Berlin 00001108 003 of 003


consensus here in favor of the Afghanistan deployment. She
has successfully rallied all the main political parties in
rejecting calls for withdrawal. The hope is that the Allies
and others will refrain from any further premature judgments
or speculation about what happened in Kunduz, which could be
exploited by the Left Party and other Afghanistan opponents
for electoral advantage.

9. (C) The Kunduz incident ironically also comes at a time
when the views of the United States and Germany regarding the
approach to Afghanistan have never been closer. All of our
interlocutors warmly welcome COMISAF's new counterinsurgency
guidance, which emphasizes protecting the Afghan population
over chasing down and killing insurgents. They view the new
U.S. emphasis on avoiding civilian casualties as moving
toward a position they have long advocated. At the same
time, they now acknowledge that their own forces, in view of
the deteriorating security situation in the north, have to be
more active in providing security and being willing to use
force as appropriate. Their new rules of engagement (ref A)
have gone a long way in this regard. Along similar lines,
the old debate between the U.S. and Germany on the best way
to train Afghan police -- i.e., the U.S. supposedly stressing
speed and quantity versus the Germans stressing quality -- is
over. The Germans have completely signed up to the U.S.
focused district development (FDD) police training program
and are moving toward to taking responsibility for FDD
throughout the north (ref B).

10. (C) It is this convergence of views, and their belief
that they are one of our most reliable Allies in Afghanistan,
that makes the Germans so sensitive to any perceived U.S.
criticism of their actions. They feel that their careful and
dependable management of the north -- while acknowledging the
growing problems with the insurgency there -- have earned
them the benefit of the doubt when incidents like the fuel
tanker bombing in Kunduz occur.
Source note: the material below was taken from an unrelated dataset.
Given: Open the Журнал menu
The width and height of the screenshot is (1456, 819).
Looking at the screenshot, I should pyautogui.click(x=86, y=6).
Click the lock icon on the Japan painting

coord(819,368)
As we go forward with our
plans to deploy some 300 U.S. Special Forces in Mazar-e
Sharif to assist the Germans in meeting the growing
insurgency threat, we will want to be careful not to give the
impression that we do not have faith in the Germans to do
what is necessary to continue to secure the north as they
have been for almost six years. While the Germans have been
consistently reluctant about deploying combat troops outside
the north, they have been equally consistent in ensuring that
all the troop and equipment needs in the north -- including
OMLTs for the training of the Afghan National Army (ANA) --
are fulfilled. It is our interest for the Germans to
continue to feel "ownership" of this part of the country.